An acoustic variation of the song was released on June 23, 2022, alongside the release of "Life in Pink Deluxe" version of the Mainstream Sellout album. As of June 6th, 2024 the official audio version is approaching 650k views and over 16k likes.

==Themes and composition==
Rolling Stone described the song as "pop punk, albeit with some signature screaming from Sykes". The song features alternating vocals from Kelly and Sykes, with clean, melodic vocals throughout, and "deathcore-styled screaming" in the bridge by Sykes alone. The song opens up with a chant of "2,3,5!" by Kelly, as he felt the typical start of "1,2,3" was boring. BrooklynVegan, Louder Sound, Pitchfork and Wall of Sound compared the track to the sound of Paramore's song "Misery Business", a song that Kelly had covered in the past. The Daily Californian described it as a combination of Everlast's "What It's Like", and AFI's "Miss Murder" and the general sound of Blink-182. Clash compared the guitars to Linkin Park.

==Reception==
Wall of Sound praised the song for being a "certainly decent track" and a "stand out on the album for alternative fans", whereas Kerrang! referred to it as a "massive banger". Clash also praised it, calling the song a "total delight". Other publications were less positive, critiquing it for its lack of originality. MetalSucks referred to it as "bland and predictable", while BrooklynVegan complained that it was too similar to Paramore's "Misery Business", to the point of declaring they felt Kelly probably owed the band royalty payments. Sputnikmusic said that Oli Sykes outshines Baker due to not being completely tone-deaf. Wall of Sounds album reviewer also felt differently about the track, concluding that "expectations fell short here."

==Music video==
The official music video for "Maybe" was released on March 25, 2022, and was directed by Marc Klasfeld.

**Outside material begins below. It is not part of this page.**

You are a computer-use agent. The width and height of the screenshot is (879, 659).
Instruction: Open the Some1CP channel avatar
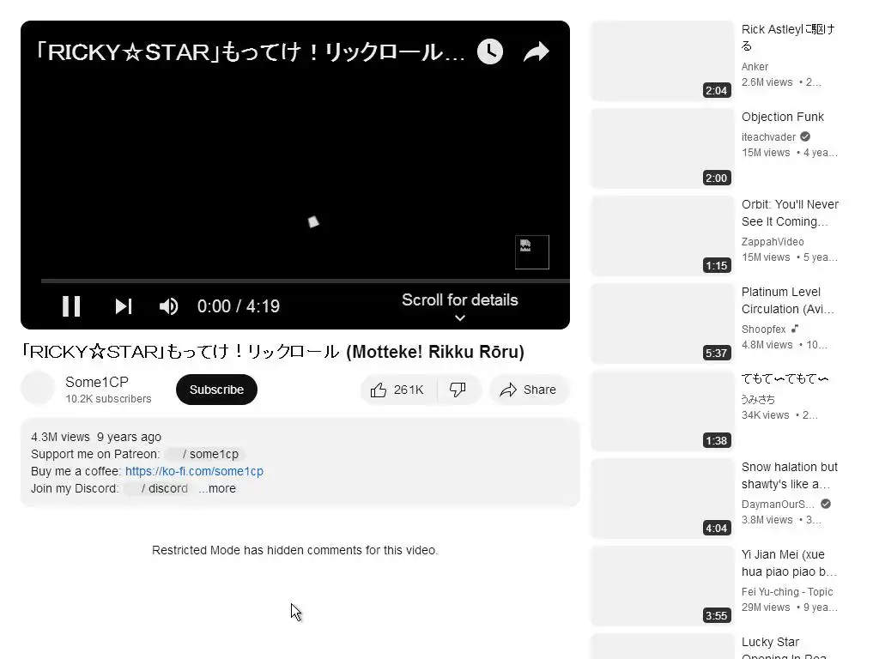[38, 388]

The video is set and recorded inside The Shard in London, England where Machine Gun Kelly performs the song alongside Bring Me the Horizon's Oli Sykes and Blink-182's drummer and album's producer Travis Barker, as the glass from The Shard shatters around them and forms into a massive cloud over the city as the song culminates and ends.

==Personnel==
Credits adapted from Tidal.

Musicians
- Colson Baker – lead vocals, composer, lyricist, guitars
- Oliver Sykes – featured vocals, composer, lyricist
- Lee Malia – guitars
- Jordan Fish – keyboards, programming, percussion, backing vocals, composer, lyricist
- Matt Kean – bass
- Matt Nicholls – drums

Additional personnel

- Travis Barker – producer, composer, lyricist
- Omer Fedi – producer, composer, lyricist
- Adam Hawkins – mixing, studio personnel
- Chris Gehringer – mastering engineer, studio personnel
- Nick Long – producer, co-producer, composer, lyricist
- BazeXX – producer
- SlimXX – producer
- Stephen Basil – composer, lyricist
- Brandon Allen – composer, lyricist
- K Thrash – engineer, studio personnel
- Henry Lunetta – assistant mixer, studio personnel
- Hunter Smith – assistant mixer, studio personnel

==Charts==

===Weekly charts===

Weekly chart performance for "Maybe"
| Chart (2022) | Peak position |
|---|---|
| Australia (ARIA) | 38 |
| Austria (Ö3 Austria Top 40) | 40 |
| Canada Hot 100 (Billboard) | 36 |
| Czech Republic Singles Digital (ČNS IFPI) | 30 |
| Germany (GfK) | 68 |
| Global 200 (Billboard) | 69 |
| Ireland (IRMA) | 68 |
| New Zealand Hot Singles (RMNZ) | 12 |
| Slovakia (Singles Digitál Top 100) | 30 |
| South Africa Streaming (TOSAC) | 88 |
| Sweden Heatseeker (Sverigetopplistan) | 5 |
| UK Singles (OCC) | 39 |
| US Billboard Hot 100 | 68 |
| US Hot Rock & Alternative Songs (Billboard) | 6 |

===Year-end charts===

Year-end chart performance for "Maybe"
| Chart (2022) | Position |
|---|---|
| US Hot Rock & Alternative Songs (Billboard) | 43 |

==Certifications==

Certifications for "Maybe"
| Region | Certification | Certified units/sales |
| Canada (Music Canada) | Gold | 40,000^{‡} |
| United Kingdom (BPI) | Silver | 200,000^{‡} |
^{‡} Sales+streaming figures based on certification alone.